In Marseille, I admit failure. This is difficult, as it involves a phone call to someone who speaks both English and French, and then a lot of handing the phone back and forth.
That leaves me the final day for tourism. I visit a cathedral that is visible from my hotel room. It is easy to find despite the twisty- turniness of the streets, as it is at the top of a very steep hill. I simply keep going upwards until arrive. Going down is harder and I get disoriented, and find myself lost in a city whose language I do not speak. Nevertheless, a little casting around finds a familiar street.
I have lunch at Quick Burger, a fast food chain. It's odd that in America, French is tres cool, and you see fashion labels and the like using French words; but in France, American is kind of cool, and the central character in Quick Burger's advertising is a guy dressed as a cowboy. The ad copy is in English, with notes underneath translating into French, and the cowboy is supposed to look American. It is, however, completely obvious to me that he's French. I think I'm picking up on that thing that the stewardesses can do.
In Finland, it's the day of the national tournament. The rules are posted on the wall, and the only part that I can read is the credit for the original source: "garble garble Australian Zone 3 garble garble Zone 3 League Rules".

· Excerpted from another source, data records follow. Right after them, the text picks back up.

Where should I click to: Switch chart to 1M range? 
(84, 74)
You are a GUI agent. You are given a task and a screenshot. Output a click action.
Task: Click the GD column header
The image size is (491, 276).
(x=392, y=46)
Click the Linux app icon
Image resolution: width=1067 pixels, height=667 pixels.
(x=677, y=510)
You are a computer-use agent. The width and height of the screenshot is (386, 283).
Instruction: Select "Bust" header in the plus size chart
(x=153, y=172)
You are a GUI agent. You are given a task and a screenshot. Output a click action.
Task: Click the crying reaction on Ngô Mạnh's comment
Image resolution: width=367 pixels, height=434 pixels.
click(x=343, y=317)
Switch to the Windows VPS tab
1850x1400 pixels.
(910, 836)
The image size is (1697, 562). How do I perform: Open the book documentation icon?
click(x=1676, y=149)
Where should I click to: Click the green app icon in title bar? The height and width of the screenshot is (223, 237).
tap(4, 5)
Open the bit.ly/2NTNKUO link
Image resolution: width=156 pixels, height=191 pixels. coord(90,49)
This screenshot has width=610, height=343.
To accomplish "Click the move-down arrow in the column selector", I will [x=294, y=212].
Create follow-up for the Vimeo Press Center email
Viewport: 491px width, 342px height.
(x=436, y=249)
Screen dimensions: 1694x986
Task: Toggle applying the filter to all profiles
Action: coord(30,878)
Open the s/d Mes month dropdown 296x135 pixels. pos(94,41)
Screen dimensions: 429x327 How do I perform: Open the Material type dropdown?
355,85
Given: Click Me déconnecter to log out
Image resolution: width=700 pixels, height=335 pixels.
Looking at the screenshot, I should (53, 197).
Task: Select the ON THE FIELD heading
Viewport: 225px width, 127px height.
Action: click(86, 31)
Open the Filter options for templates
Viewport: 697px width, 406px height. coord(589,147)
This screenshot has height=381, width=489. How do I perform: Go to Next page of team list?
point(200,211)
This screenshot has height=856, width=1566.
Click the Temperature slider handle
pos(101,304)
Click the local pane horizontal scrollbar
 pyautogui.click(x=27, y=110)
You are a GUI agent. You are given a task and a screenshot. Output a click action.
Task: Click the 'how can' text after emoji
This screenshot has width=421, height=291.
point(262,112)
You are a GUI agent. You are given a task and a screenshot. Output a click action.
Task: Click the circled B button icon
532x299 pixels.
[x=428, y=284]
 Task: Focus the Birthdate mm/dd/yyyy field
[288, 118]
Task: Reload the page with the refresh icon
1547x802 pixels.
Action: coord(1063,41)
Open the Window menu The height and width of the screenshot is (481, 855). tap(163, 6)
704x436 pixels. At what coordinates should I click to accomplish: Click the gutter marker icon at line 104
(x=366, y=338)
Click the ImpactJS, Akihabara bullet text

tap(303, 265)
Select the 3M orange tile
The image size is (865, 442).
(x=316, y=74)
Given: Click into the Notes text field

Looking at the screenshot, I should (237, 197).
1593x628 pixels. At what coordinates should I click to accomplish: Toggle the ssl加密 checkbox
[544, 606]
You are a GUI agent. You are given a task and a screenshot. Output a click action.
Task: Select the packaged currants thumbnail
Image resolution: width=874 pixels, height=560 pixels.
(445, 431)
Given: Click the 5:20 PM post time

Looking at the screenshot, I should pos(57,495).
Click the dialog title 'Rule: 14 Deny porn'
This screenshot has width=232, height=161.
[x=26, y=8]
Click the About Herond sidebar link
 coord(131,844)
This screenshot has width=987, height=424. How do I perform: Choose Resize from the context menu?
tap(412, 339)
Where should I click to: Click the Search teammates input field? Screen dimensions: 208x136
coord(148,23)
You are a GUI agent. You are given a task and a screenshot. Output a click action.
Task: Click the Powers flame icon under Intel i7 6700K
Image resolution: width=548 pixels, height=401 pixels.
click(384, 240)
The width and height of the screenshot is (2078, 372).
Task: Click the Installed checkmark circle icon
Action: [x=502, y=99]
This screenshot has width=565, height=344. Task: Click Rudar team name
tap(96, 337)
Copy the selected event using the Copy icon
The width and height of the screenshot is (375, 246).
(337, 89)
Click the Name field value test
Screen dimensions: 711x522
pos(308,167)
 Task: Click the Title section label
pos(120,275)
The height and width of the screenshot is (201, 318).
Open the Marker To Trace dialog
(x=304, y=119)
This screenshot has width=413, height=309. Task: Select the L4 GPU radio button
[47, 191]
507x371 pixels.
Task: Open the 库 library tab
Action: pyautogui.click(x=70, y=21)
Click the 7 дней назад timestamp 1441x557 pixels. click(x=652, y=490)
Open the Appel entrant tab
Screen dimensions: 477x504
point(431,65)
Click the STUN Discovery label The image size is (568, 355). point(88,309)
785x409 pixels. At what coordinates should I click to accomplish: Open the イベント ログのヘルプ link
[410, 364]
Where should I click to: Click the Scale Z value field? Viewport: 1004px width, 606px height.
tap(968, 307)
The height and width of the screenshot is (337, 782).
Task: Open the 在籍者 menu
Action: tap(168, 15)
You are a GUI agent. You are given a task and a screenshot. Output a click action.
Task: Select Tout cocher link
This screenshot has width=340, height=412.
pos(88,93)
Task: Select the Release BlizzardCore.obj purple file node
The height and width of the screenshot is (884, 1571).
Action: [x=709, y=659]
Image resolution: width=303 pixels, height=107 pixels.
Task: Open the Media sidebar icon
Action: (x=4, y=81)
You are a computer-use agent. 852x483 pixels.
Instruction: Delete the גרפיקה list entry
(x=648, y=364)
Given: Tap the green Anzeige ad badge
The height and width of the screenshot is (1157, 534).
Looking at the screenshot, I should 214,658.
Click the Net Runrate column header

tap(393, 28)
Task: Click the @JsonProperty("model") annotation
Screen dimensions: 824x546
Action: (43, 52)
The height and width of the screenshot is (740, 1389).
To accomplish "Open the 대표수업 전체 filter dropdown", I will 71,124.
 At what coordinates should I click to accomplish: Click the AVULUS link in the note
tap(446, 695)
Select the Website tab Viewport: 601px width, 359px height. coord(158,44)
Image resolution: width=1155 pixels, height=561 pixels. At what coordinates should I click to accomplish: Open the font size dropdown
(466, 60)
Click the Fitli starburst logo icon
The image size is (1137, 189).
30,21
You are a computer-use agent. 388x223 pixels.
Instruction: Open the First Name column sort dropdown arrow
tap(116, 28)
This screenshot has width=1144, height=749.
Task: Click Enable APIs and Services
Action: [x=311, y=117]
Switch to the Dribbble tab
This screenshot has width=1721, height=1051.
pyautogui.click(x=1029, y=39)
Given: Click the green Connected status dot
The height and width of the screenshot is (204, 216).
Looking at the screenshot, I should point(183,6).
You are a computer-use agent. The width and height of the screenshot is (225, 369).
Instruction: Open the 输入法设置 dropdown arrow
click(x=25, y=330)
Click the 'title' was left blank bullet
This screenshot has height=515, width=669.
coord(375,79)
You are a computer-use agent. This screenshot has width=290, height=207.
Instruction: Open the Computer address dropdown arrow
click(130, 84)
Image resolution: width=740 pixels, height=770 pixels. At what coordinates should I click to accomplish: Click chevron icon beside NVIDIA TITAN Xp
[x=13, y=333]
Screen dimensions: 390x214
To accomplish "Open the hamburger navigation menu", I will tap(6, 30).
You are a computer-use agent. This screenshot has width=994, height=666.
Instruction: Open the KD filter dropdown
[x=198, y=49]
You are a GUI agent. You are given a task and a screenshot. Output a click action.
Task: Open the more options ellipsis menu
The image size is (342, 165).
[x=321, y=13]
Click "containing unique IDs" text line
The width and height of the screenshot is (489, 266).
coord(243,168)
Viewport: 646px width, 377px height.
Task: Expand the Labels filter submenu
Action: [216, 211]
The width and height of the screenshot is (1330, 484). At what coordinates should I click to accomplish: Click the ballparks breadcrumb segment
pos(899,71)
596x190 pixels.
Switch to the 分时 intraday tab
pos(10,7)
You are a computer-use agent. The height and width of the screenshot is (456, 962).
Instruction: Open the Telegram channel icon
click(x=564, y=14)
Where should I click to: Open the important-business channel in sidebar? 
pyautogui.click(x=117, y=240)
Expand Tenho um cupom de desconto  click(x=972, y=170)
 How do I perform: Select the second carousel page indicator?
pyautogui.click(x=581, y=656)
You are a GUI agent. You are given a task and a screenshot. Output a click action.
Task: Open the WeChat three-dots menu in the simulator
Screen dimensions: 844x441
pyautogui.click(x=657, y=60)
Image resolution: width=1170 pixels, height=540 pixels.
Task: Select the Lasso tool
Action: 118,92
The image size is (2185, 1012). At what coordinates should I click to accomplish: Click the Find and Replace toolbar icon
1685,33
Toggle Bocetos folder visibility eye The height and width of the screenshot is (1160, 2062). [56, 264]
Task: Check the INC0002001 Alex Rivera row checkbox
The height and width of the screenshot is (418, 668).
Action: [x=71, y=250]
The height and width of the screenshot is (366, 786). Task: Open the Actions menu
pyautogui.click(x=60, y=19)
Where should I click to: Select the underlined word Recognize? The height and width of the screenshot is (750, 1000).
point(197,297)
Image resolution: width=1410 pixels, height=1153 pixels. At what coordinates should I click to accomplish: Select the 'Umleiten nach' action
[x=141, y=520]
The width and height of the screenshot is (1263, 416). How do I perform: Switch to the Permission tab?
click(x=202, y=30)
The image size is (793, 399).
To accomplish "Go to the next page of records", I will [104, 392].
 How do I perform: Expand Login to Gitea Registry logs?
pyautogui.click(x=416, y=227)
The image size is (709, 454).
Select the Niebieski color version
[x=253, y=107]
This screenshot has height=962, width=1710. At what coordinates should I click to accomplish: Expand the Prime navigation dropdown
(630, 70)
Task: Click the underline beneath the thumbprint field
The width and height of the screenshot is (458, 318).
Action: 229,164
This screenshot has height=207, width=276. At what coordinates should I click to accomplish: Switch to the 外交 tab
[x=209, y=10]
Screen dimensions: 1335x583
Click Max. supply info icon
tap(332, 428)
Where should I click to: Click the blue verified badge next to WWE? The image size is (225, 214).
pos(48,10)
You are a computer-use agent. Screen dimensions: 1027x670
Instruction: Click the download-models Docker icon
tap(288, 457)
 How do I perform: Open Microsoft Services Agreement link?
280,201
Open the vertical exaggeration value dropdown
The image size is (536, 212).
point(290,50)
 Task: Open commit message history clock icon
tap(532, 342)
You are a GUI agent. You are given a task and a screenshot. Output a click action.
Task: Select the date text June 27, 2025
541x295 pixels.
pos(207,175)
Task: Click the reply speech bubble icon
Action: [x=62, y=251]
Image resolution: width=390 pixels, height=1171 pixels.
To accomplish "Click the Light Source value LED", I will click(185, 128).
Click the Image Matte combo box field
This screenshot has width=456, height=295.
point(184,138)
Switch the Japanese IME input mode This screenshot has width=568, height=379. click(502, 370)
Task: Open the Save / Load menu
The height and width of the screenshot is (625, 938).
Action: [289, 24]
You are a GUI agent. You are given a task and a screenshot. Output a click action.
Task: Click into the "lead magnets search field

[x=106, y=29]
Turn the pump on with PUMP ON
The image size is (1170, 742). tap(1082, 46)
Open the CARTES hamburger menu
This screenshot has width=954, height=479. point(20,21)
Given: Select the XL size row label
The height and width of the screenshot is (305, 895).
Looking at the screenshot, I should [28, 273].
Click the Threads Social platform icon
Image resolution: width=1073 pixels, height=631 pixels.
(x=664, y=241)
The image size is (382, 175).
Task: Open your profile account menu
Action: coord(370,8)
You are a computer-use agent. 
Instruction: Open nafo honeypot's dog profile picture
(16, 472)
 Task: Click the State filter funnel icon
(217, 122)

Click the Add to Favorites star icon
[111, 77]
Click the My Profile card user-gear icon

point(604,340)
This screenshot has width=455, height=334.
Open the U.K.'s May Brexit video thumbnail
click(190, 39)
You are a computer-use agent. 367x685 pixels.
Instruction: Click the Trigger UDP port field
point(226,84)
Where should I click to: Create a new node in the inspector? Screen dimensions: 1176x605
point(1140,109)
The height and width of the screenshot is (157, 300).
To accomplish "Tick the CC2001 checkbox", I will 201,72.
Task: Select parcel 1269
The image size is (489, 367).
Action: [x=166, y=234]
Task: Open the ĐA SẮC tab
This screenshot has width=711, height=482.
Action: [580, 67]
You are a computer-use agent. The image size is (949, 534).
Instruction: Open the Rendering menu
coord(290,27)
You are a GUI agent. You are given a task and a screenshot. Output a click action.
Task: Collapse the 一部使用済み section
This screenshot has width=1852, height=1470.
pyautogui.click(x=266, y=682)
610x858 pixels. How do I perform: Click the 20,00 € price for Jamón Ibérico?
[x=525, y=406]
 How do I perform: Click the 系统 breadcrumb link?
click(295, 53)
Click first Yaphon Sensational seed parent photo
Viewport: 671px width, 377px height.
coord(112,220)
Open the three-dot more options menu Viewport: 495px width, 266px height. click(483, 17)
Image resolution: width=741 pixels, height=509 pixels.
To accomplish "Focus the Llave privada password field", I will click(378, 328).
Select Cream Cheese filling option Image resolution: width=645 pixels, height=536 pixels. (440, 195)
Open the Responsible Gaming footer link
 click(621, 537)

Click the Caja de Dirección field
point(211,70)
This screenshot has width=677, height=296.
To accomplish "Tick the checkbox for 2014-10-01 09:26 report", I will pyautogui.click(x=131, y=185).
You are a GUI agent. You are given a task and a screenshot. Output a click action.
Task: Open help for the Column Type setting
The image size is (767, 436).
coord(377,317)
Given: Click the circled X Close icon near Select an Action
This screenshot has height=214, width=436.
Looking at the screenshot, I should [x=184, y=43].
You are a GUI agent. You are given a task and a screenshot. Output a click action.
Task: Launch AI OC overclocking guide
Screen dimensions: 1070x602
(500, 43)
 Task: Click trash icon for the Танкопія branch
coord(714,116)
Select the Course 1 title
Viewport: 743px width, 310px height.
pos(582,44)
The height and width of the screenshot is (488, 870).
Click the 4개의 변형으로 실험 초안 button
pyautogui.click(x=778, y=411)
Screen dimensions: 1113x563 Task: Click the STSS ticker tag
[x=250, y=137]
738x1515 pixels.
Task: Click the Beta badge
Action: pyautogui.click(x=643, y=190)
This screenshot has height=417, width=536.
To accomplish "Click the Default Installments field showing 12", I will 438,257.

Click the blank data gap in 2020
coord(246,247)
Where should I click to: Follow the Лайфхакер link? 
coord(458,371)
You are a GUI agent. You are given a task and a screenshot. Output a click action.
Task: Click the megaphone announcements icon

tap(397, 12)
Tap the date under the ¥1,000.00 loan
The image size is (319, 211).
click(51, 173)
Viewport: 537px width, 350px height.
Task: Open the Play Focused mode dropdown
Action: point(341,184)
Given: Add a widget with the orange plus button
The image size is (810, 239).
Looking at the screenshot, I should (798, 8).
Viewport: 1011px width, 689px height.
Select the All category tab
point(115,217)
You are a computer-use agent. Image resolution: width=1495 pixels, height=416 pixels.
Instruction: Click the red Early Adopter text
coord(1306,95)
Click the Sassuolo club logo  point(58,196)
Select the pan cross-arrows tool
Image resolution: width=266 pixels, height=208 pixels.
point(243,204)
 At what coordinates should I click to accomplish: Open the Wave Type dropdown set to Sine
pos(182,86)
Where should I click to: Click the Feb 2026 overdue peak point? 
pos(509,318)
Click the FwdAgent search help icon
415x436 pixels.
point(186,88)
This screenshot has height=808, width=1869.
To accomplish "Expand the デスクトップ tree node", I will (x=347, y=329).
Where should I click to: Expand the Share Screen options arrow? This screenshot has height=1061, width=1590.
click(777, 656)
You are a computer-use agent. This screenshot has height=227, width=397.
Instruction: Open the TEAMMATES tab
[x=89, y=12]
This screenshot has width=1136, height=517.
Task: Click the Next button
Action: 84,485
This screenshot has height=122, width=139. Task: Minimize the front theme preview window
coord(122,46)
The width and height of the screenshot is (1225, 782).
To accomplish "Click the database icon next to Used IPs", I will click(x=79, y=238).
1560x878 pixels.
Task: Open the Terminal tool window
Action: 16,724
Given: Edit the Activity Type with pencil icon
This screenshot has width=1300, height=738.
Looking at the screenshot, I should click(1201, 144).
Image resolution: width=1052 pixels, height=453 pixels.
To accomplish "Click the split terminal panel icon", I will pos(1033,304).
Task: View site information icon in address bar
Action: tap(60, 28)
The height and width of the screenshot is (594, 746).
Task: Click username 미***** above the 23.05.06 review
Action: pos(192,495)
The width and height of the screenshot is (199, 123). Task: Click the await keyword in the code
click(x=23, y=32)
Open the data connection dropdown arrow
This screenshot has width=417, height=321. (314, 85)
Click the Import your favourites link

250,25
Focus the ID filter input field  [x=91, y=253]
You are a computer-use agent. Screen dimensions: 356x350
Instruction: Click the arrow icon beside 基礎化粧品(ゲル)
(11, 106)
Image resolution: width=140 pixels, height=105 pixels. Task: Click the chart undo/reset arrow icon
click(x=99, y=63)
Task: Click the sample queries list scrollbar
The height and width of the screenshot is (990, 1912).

I play in the solo competition. The top twelve people get through to the finals, but I have difficulty getting my act together in two of my three games, and I come in thirteenth. I also play in the team competition. At almost any tournament anywhere in the world, there's a pick-up team, made up of small groups of people assembled into a team by the organisers. It's teams of four, and my three team mates all speak Finnish and perfect Swedish.
This lends games a certain bizarre quality: many of the players on opposing teams speak English, and I can chat to them quite happily; but with my own team mates, I can communicate not at all. The deactivation time (how long your pack goes down for when you get shot) is fifteen seconds, much longer than I'm used to, and to my hyped-up reflexes, this is long enough to stop and do a little dance. On one occasion, I do exactly this: I come across an opposing player, standing the other side of a barricade from a team- mate. Either of them could easily lean around the barricade and shoot the other, but neither knows that the other is there. I could easily tell my opponent of my team mate's presnce, but how can I communicate the reverse? So I do a little dance in plain view of both players, staring fixedly at my opponent, while making "whoop whoop" noises. The plan is that I will engage his attention, and my team mate will follow my gaze, realize that there is a bad guy there, and shoot him. But it doesn't work -- my team mate evidently thinks that I'm crazy, and walks off in disgust.
In Marseille, I walk back to the hotel, pick up my bags, and catch the underground to the central station, which has a bus to the airport.
The underground train has tyres instead of steel wheels.
I get lost again in the train station, but after some serious wrong turns, find my way to la navette pour l'aeroport (the bus for the airport).
In Finland, Tapio drops me at the airport.
In both countries, I wait a couple of hours for my flight, deal with more preternaturally multilingual stewardesses, and return to England to sleep.